Diyakini perempuan pertama yang melakukan Sati adalah Dewi Sati, salah satu dari istri Dewa Siwa.

Ritual ini dianggap mulia, dan menjadi kewajiban seorang istri yang baik dan setia. Sang istri akan ikut dikremasi bersama suaminya demi menghapus dosa-dosa mereka dan keluarga mereka.

Sati yang dilakukan secara massal disebut sebagai Jauhar. Jauhar dilakukan para Rajput atau keluarga dari kasta Ksatria ketika sang prajurit kalah perang. Mereka membunuh dirinya untuk menghindari rasa malu dan ditawan oleh musuh.

Ritual Sati di Indonesia

Ritual Sati ini juga berkembang di wilayah Indonesia bersamaan dengan penyebaran agama Hindu.

Namun, tidak diketahui secara pasti awal mula Sati dipraktikkan di kerajaan-kerajaan Hindu di Indonesia.

Tome Pires, penjelajah asal Portugis mencatat bahwa Sati merupakan tradisi yang normal dipraktikan di lingkungan kerajaan-kerajaan Hindu di Jawa Timur dan Bali.

Selain itu, Pires mencatat bahwa bangsawan Bali yang meninggal dunia juga mengorbankan para budaknya dalam ritual Sati.

Cornelis de Houtman juga mencatat ketika ia mendarat di Bali pada tahun 1597, ia mendengar cerita tentang 50 istri bangsawan Bali yang dibakar hidup-hidup bersamaan dengan jasad suaminya.

Selain itu, ada catatan yang menyebutkan bahwa ritual Sati merupakan ritual yang direkayasa sang raja agar istri-istri yang berselingkuh tidak berani meracuni suaminya.

Pada tahun 1633 dijelaskan bahwa ketika Belanda mendarat di Bali, saat itu penguasa setempat sedang mempersiapkan ritual Sati atau kremasi bagi permaisuri dan anak laki-lakinya.

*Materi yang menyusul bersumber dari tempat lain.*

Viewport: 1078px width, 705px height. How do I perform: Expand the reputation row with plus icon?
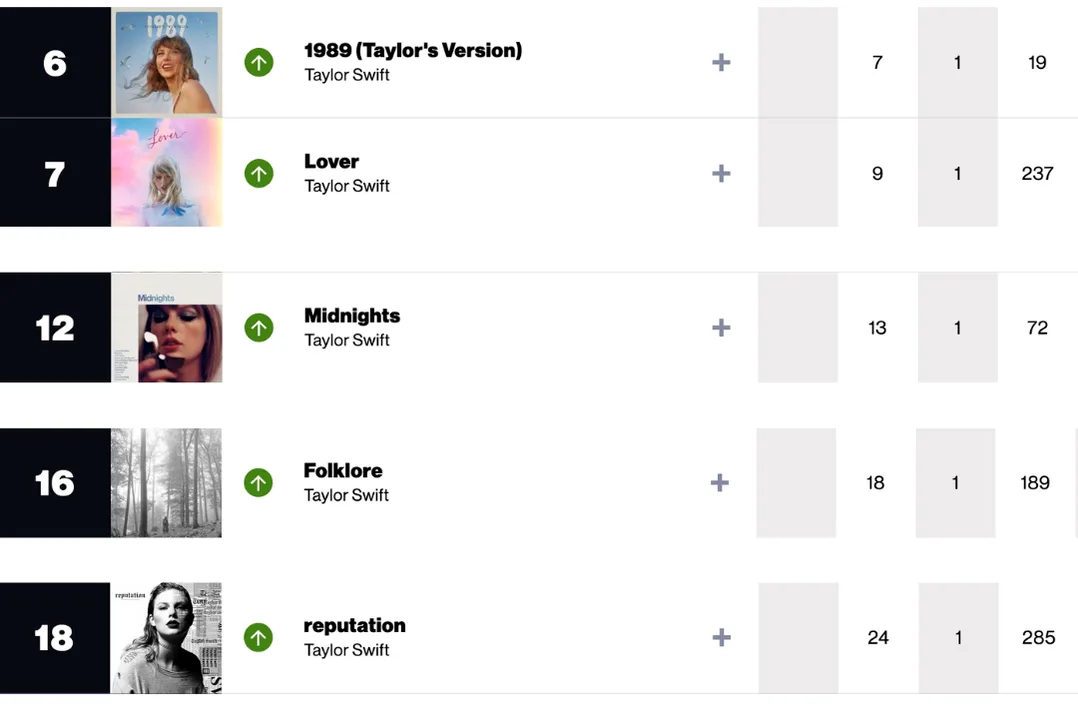[721, 638]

Dijelaskan lagi pada 22 Desember 1847, di Bali terjadi ritual Sati terhadap Dewa Manggais, penguasa Gianyar bersama tiga istrinya.

Ritual tersebut diiringi pesta dan musik hingga tidak terlihat seperti upacara pemakaman.

Akhir Tradisi Sati

Tradisi Sati ini mulai luntur seiring dengan kolonialsime bangsa Eropa terhadap wilayah Asia.

Kolonialisme Eropa menilai bahwa ritual Sati bisa mengancam keberlangsungan penjajahan mereka atas suatu wilayah.

Sementara itu, bagi masyarakat yang masih menjaga tradisi, Sati merupakan kewajiban moral dan spiritual.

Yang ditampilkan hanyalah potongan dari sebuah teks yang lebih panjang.